Standing Committees 

Current Officers / Committee Members

Executive Board

Art. IV, Section 2: Between annual general meetings the Association shall be governed by an Executive Board consisting of the Chair, the President, the immediate Past President, the Vice-President, the Executive Director (ex officio, non-voting), the General Editor of The Catholic Biblical Quarterly (CBQ), the General Editor of Old Testament Abstracts (OTA), the General Editor of the Catholic Biblical Quarterly Monograph Series (CBQMS), the Chair of the Committee on Finance and Investment, and four Consultors who serve as non-officer members. These officers and members of the Executive Board shall be duly elected or appointed according to the prescriptions of the By-laws. The Executive Board shall have general responsibility for overseeing all the functions of the Association and shall oversee the work of the Executive Director.

Also see By-Laws 4.1-4.3.

Executive Committee

Art. IV, Section 3: An Executive Committee consisting of the Chair, the President, and the Executive Director can act in the name of the Executive Board when emergencies arise and it is not feasible for the Executive Board to meet. This committee is directly responsible to the Executive Board and must inform the board by e-mail of any decisions taken and its rationale within two days.

Committee on Membership

Art. VII, Section 1: There shall be a Committee on Membership consisting of three members duly selected as determined by the By-laws.
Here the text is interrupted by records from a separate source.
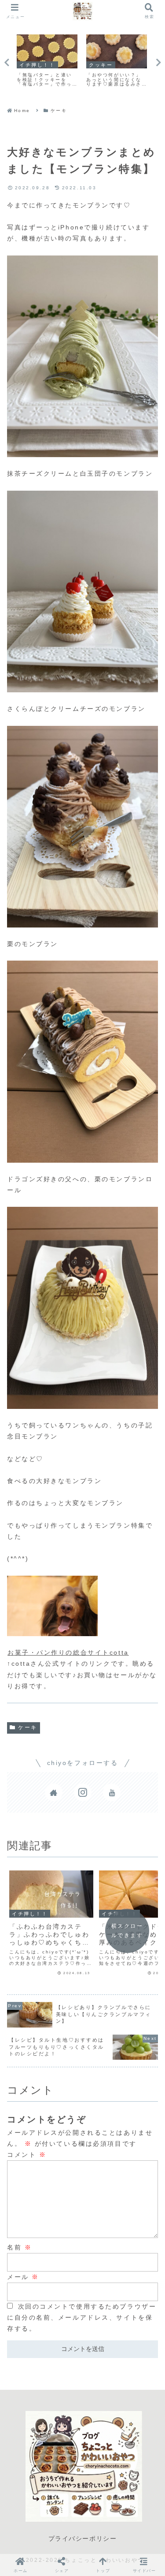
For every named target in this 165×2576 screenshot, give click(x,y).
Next (158, 62)
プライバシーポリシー (82, 2538)
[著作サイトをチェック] (53, 1792)
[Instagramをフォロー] (83, 1792)
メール (23, 2276)
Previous (6, 62)
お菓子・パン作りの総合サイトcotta (68, 1652)
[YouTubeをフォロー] (112, 1792)
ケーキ (27, 1727)
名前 (19, 2247)
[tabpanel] (47, 61)
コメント (26, 2154)
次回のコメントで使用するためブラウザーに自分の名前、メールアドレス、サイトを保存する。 (81, 2317)
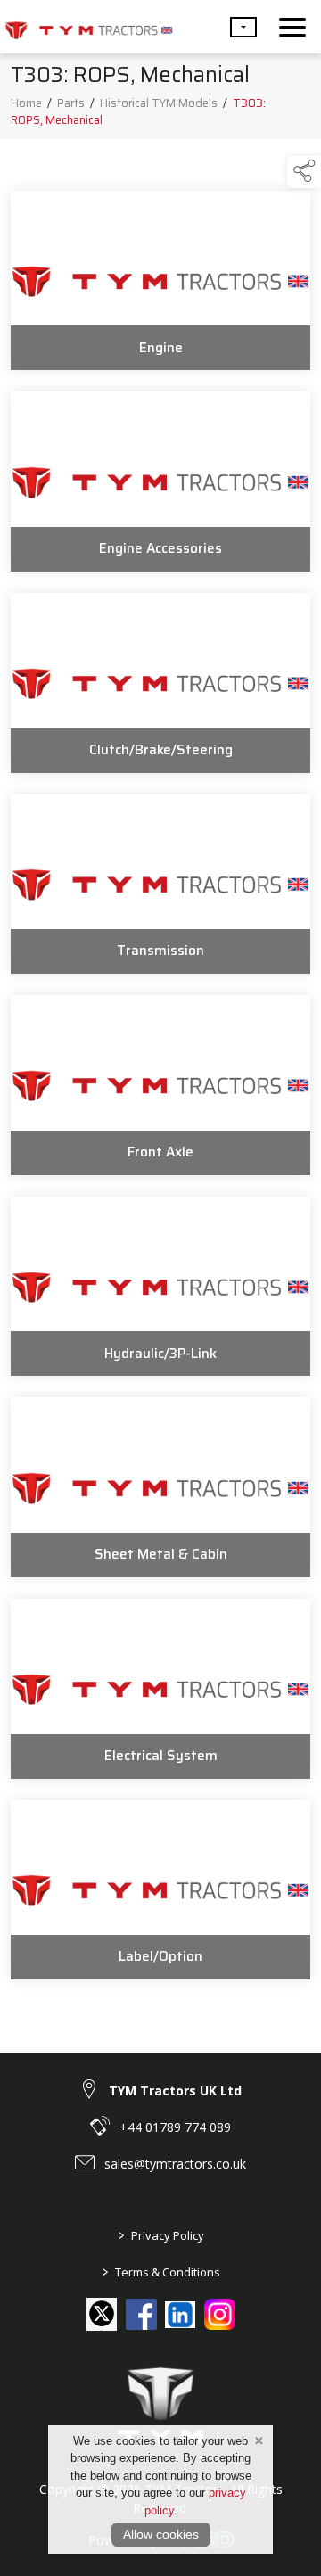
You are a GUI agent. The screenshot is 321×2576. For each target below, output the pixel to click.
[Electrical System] (160, 1689)
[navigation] (292, 26)
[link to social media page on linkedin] (180, 2317)
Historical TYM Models (159, 103)
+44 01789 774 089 (175, 2127)
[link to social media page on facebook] (141, 2314)
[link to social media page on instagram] (219, 2314)
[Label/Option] (160, 1890)
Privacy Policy (160, 2235)
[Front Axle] (160, 1085)
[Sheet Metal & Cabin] (160, 1487)
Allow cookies (161, 2534)
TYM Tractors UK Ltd (175, 2090)
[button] (243, 27)
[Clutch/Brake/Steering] (160, 683)
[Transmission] (160, 884)
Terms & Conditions (160, 2272)
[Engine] (160, 281)
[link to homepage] (89, 26)
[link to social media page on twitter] (102, 2313)
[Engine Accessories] (160, 481)
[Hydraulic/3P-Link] (160, 1287)
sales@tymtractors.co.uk (175, 2163)
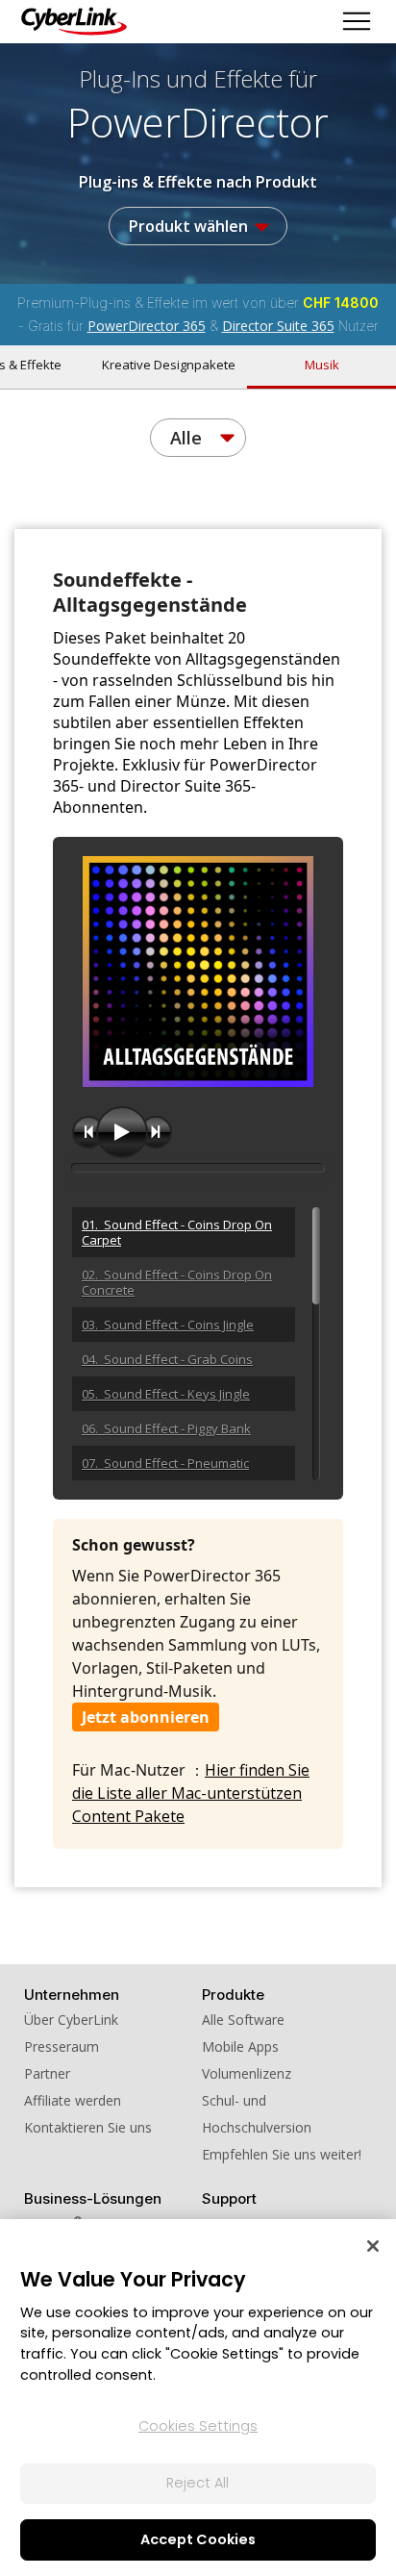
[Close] (373, 2246)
This committee shall examine the qualifications of candidates for election to Full Membership or Associate Membership and to recommend for election to Full Membership or Associate Membership at the annual general meeting those candidates who are deemed qualified.

Also see By-Laws 4.4.1.

Committee on Nominations

Art VII, Section 2: There shall be a Committee on Nominations consisting of six members duly selected as determined by the By-laws. This committee, seeking to ensure broad representation of the members and considering the needs of each position, shall solicit nominations from the general membership for all open positions and prepare a ballot with no more than two candidates for each of the elective officers of the Association. It shall refer to appropriate boards and committees others nominated for election to those boards and committees, as provided for in the Constitution and By-laws. The members of the Association at the annual general meeting may also accept nominations from the floor.

Also see By-Laws 4.4.2.

Committee on Finance and Investment

Art. VII, Section 3: There shall be a Committee on Finance and Investment consisting of the Executive Director (ex officio) and six members duly selected as determined by the By-laws. This committee shall be responsible for advising the Executive Board on fiscal and investment policy and for implementing the policy determined by the Board. The committee shall also be responsible for securing periodic independent audits of the finances of the Association and for providing regular financial reports to the Executive Board.

Also see By-Laws 4.4.3.

Committee on the Program for the Annual General Meeting

Art. VII, Section 4: There shall be a Committee on the Program for the Annual General Meeting consisting of the Executive Director (ex officio) and six members duly selected as determined by the By-laws. This committee shall be responsible for planning and administering the annual general meeting of the Association and other programmatic activities in support of its mission.

Also see By-Laws 4.4.4.

Committee on Research Support

Art. VII, Section 5: There shall be a Committee on Research Support consisting of six members duly selected as determined by the By-laws. This committee shall be responsible for recommending such grants as the Association may make in the support of biblical scholarship and for overseeing the award of any and all grants.

Also see By-Laws 4.4.5.

Committee on Resolutions

Art. VII, Section 6: There shall be a Committee on Resolutions consisting of three members appointed by the President. This committee shall be empowered to formulate and to present at the annual general meeting resolutions requested by the Executive Board. Individual members or groups wishing to present resolutions shall be required to confer with the Committee on Resolutions concerning the formulation of their resolutions. The text of the resolutions shall be distributed to the Full Members at least twenty-four hours before the business session if the committee deems it advisable.

Also see By-Laws 4.4.6.

Committee on Technology and Outreach

Art. VII, Section 7: There shall be a Committee on Technology and Outreach consisting of six members duly selected as determined by the By-Laws. This committee shall be responsible for maintaining and developing the technological capabilities of the Association.

Also see By-Laws 4.4.7.

Committee on Liaison with the USCCB

Art. VII, Section 8: There shall be a Committee on Liaison with the USCCB consisting of three members duly selected as determined by the By-laws. This committee shall be responsible for maintaining and developing a positive relationship with the USCCB.

Also see By-Laws 4.4.8.

Art. VII, Section 9: Other committees to carry out the work of the Association may be established by the President on an ad hoc basis.